Segala sesuatu yang berhubungan dengan Pradnya selalu membuatku jadi lelaki sensitif. Aku tahu niat Aryo hanya bercanda. Entah karena mood-ku sedang buruk atau memang aku sesensitif itu.

"Ya Allah, Mas. Kamu kan tahu aku hanya bercanda. Aku tahu, nggak ada satu orang pun yang bisa gantikan Mbak Anya." Satu-satunya orang yang memanggilnya Anya, hanya Aryo. Sedekat itulah hubungan mereka.

Aku ingat pertama kali mereka berkenalan, rasa sayang Pradnya pada Aryo langsung terlihat.
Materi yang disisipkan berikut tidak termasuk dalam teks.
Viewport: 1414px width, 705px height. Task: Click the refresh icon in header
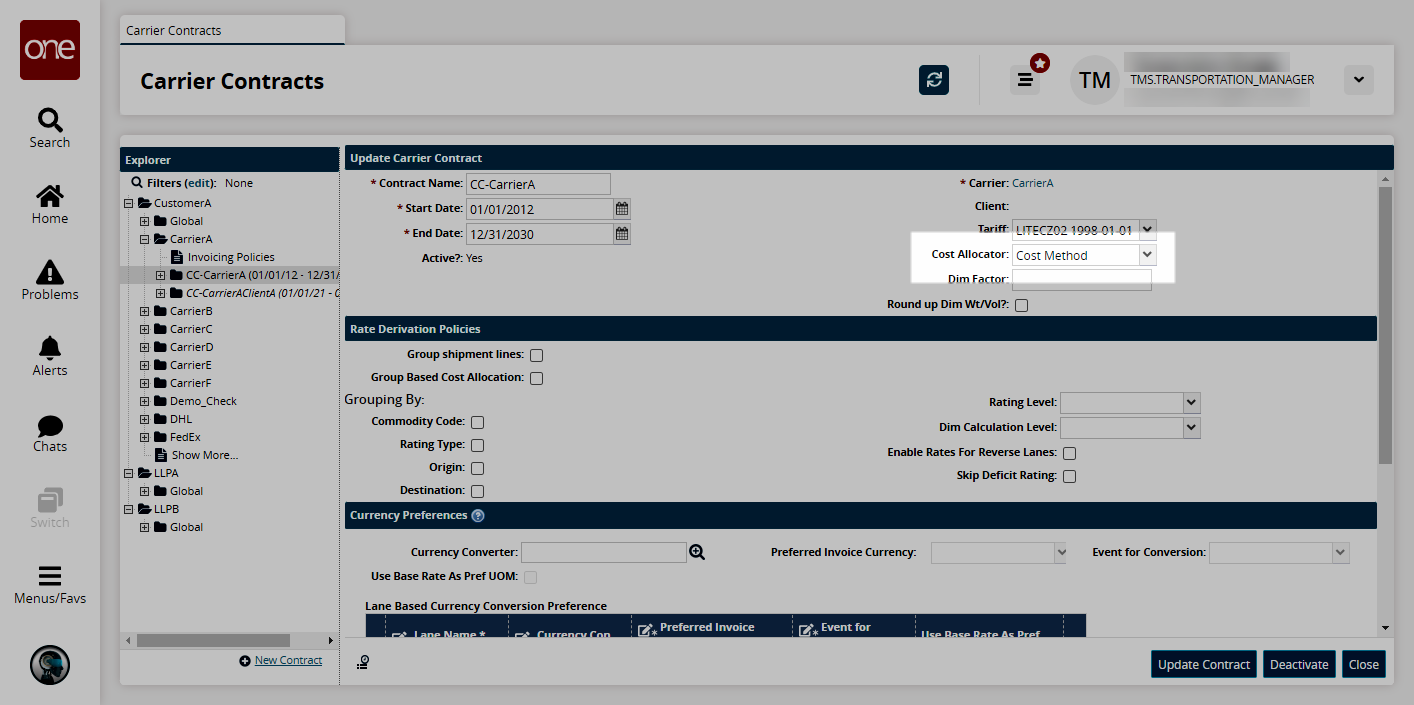[x=933, y=80]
Dia anak tunggal, tanpa ada kakak tempatnya bermanja dan tanpa adik untuk dimanja. Jadilah Aryo sasaran Pradnya sejak hari itu.

"Maaf, Yo. Aku ...."

"Aku ngerti, Mas," Potong Aryo, "tapi Mas, sepertinya kamu memang harus mulai memikirkan tentang mencari istri lagi." Melihatku ingin membantahnya, Aryo mengacungkan telunjuknya. "Bukan untuk mencari pengganti Mbak Anya, karena dia tak akan terganti. Tetapi untuk menemani Mas, di sisa umurmu. Saat ini, aku setuju sama Tara. Aku dukung keponakanku itu."

"Kamu kok malah dukung Tara! Aku itu udah 50 tahun lebih, Yo! Sudah bukan waktunya kencan sana sini. Kenalan ama perempuan random."

"Yang suruh Mas kencan sana sini itu ya siapa? Yang Tara mau itu Mas mulai membuka hati. Jangankan membuka hati, menerima kemungkinan untuk membuka hati kembali saja sudah membuat dia senang. Membuat kita semua senang."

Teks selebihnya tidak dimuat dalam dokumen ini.